▶ _WORK TASK_: Every line in the records below that holds the word "agent" is to be copied.

Top of DATA SECTION

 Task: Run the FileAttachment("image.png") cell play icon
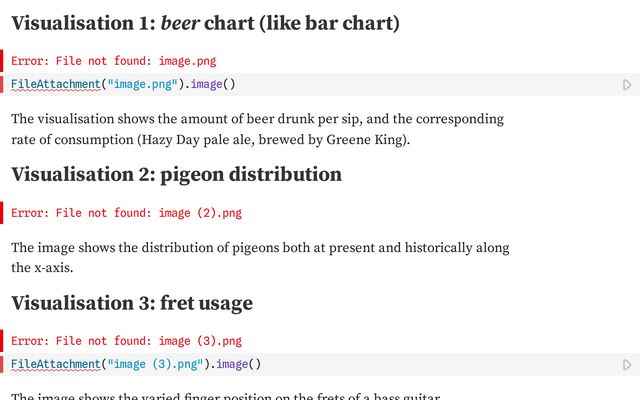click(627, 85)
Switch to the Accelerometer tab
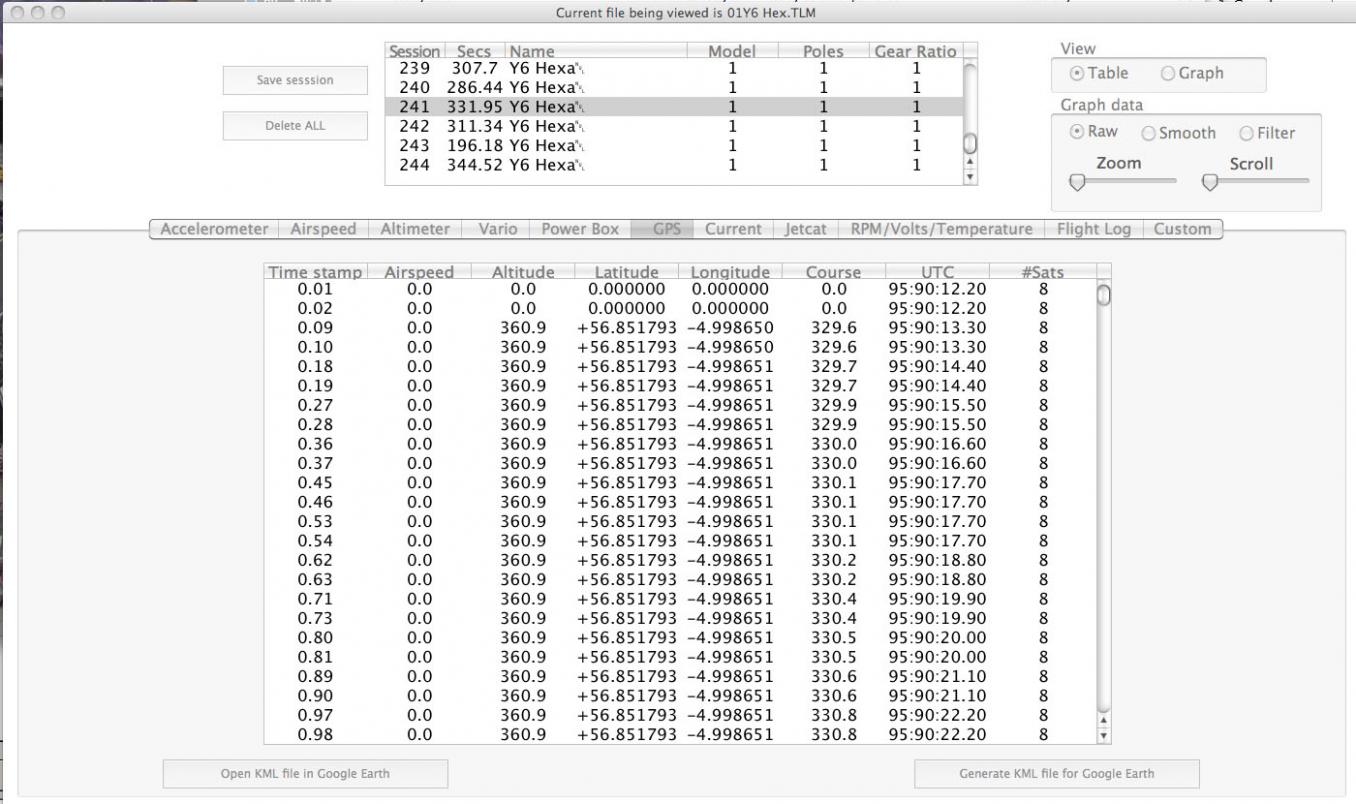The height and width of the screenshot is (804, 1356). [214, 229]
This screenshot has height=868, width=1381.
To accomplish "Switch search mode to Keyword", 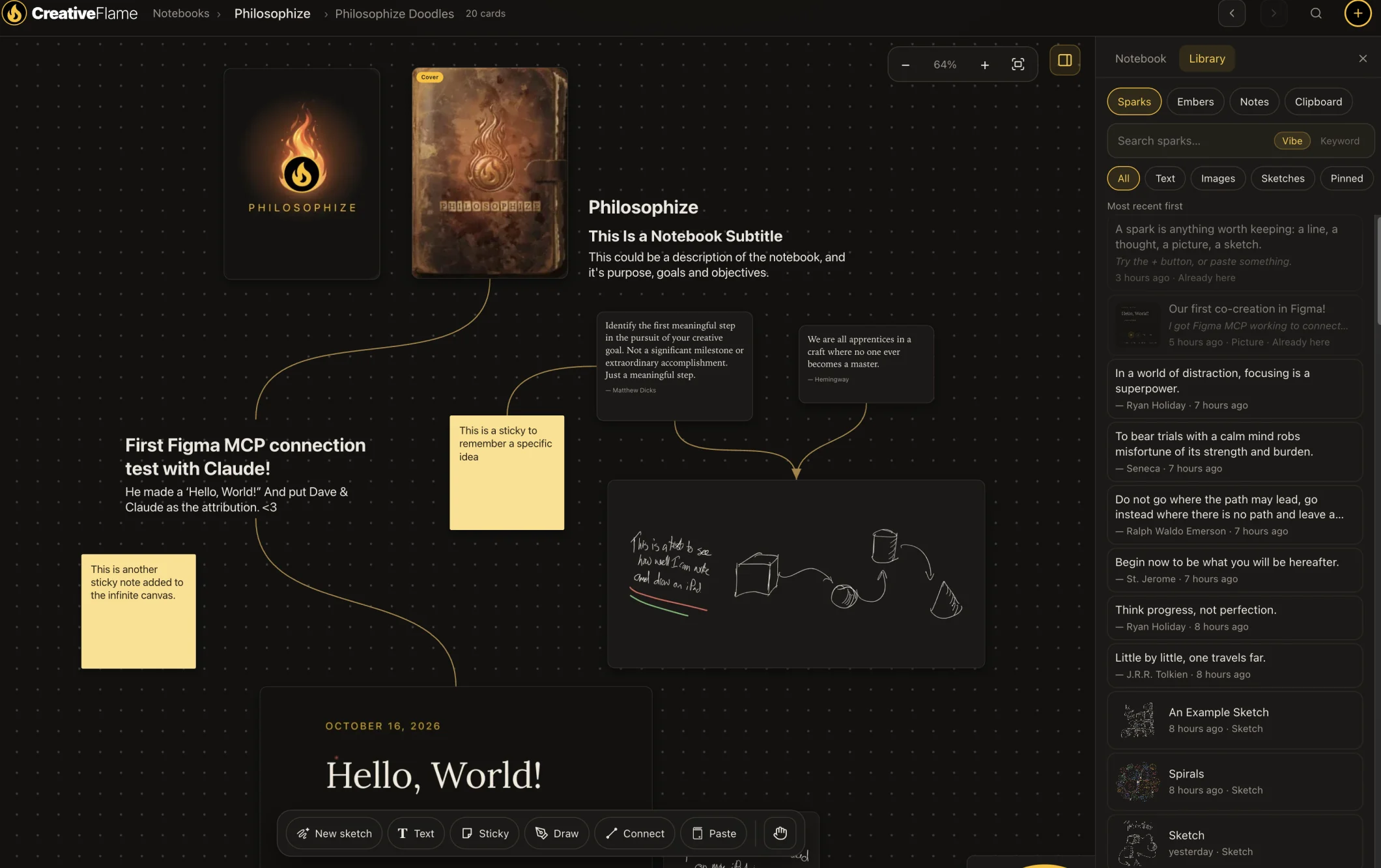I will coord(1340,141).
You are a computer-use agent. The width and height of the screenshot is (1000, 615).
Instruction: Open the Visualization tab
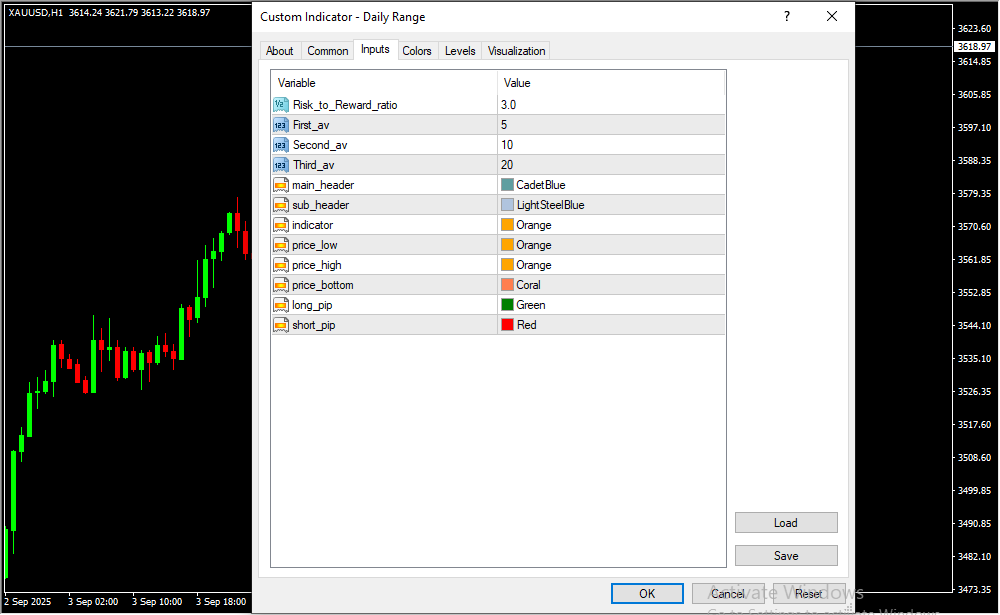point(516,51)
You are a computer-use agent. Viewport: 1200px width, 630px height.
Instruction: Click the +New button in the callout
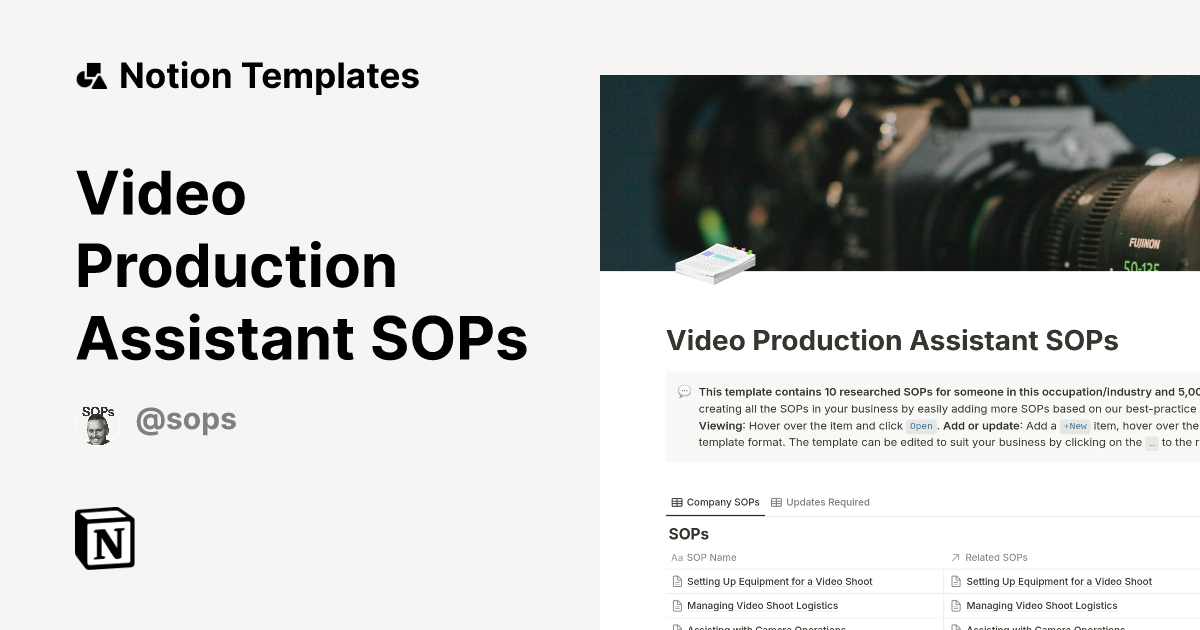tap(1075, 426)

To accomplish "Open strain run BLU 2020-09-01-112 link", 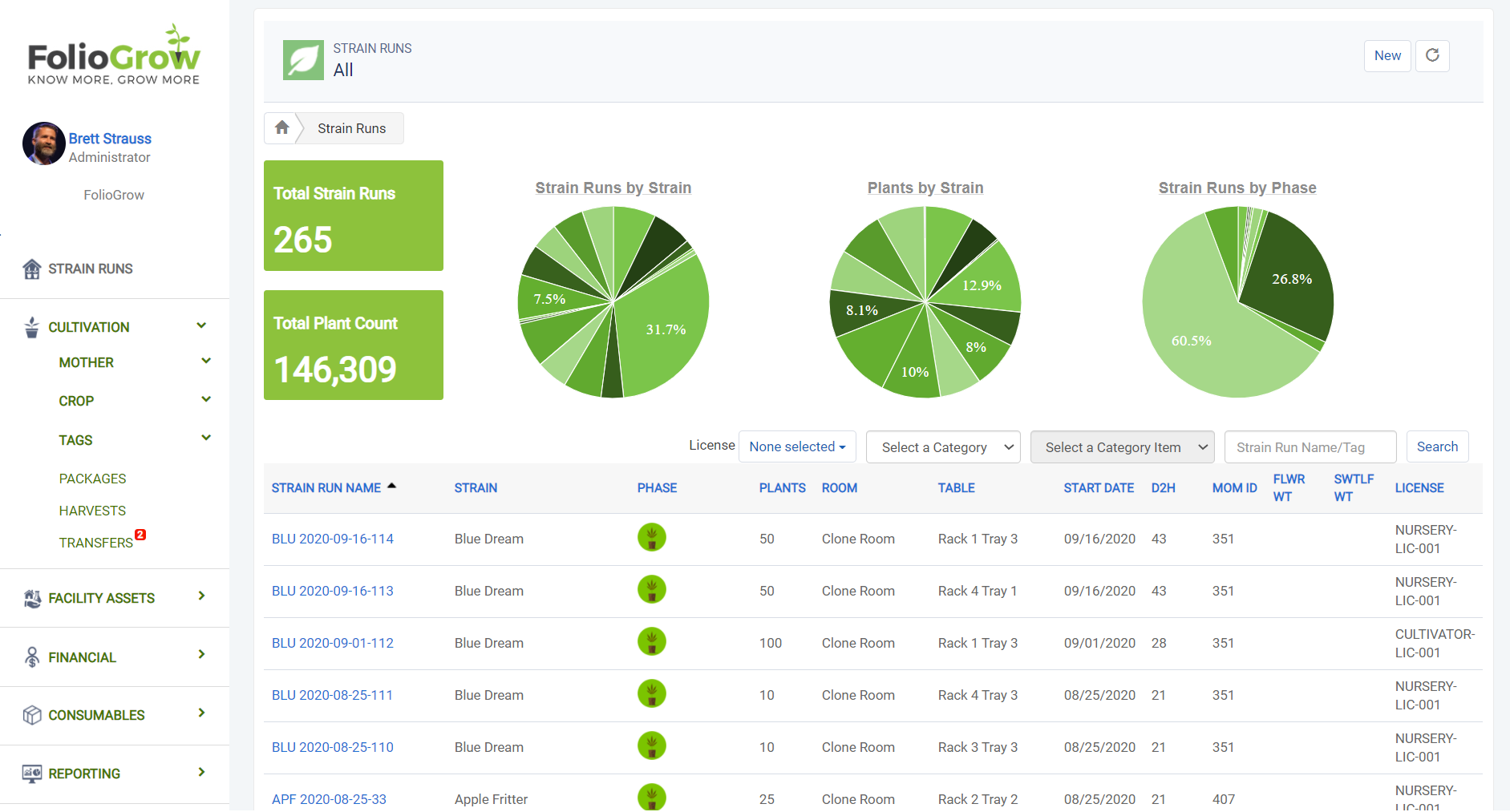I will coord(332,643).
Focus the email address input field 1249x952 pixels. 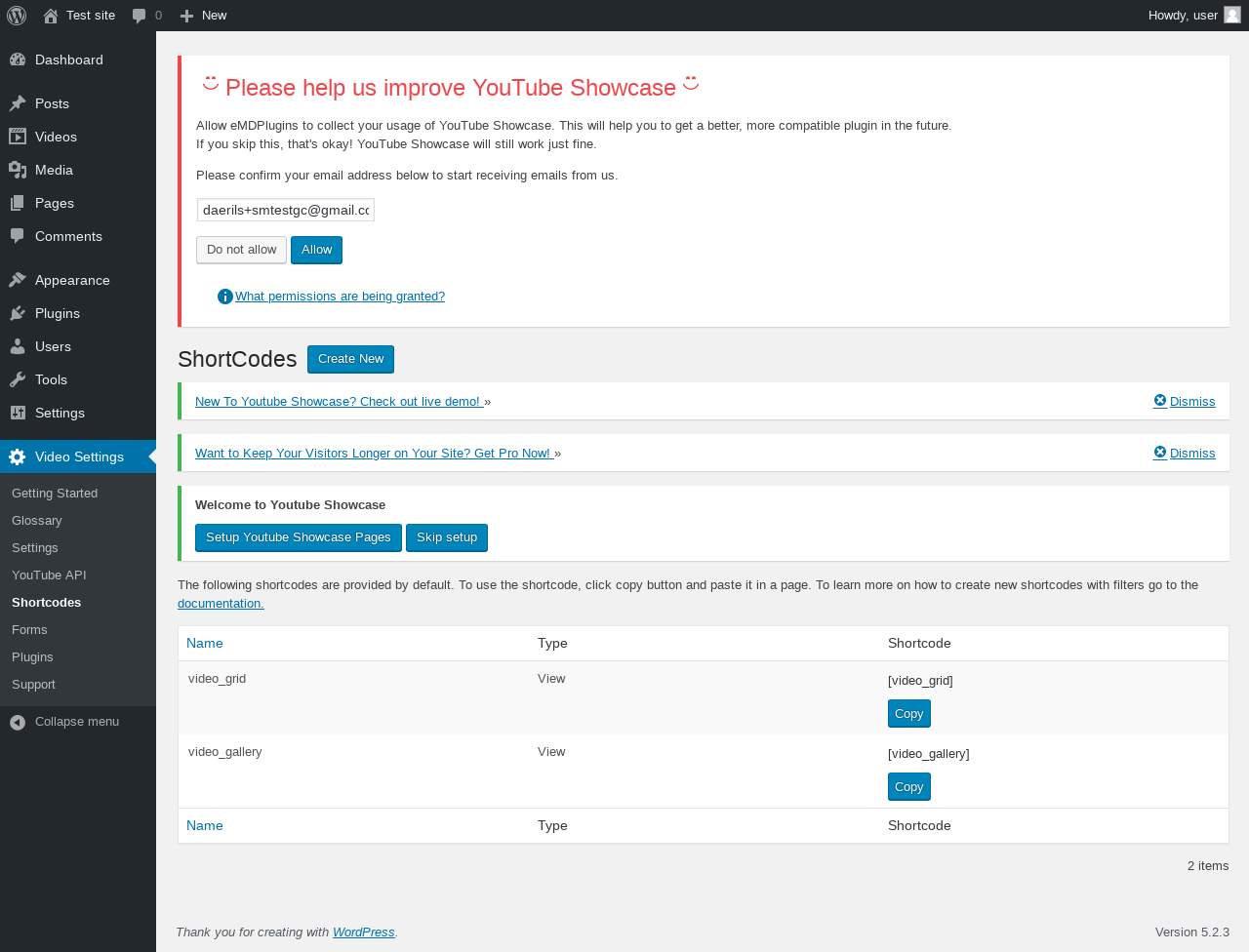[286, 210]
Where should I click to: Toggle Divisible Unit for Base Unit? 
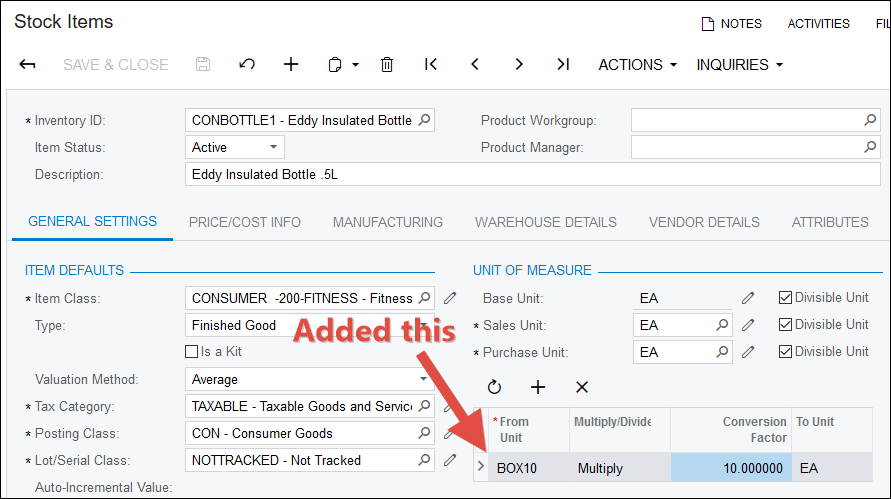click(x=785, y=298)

Bottom of DATA SECTION

▶ _RESPONSE TO THE TASK_:
You are a computer-use agent. The width and height of the screenshot is (1000, 615).
You are a computer-use agent. Viewport: 1200px width, 630px height.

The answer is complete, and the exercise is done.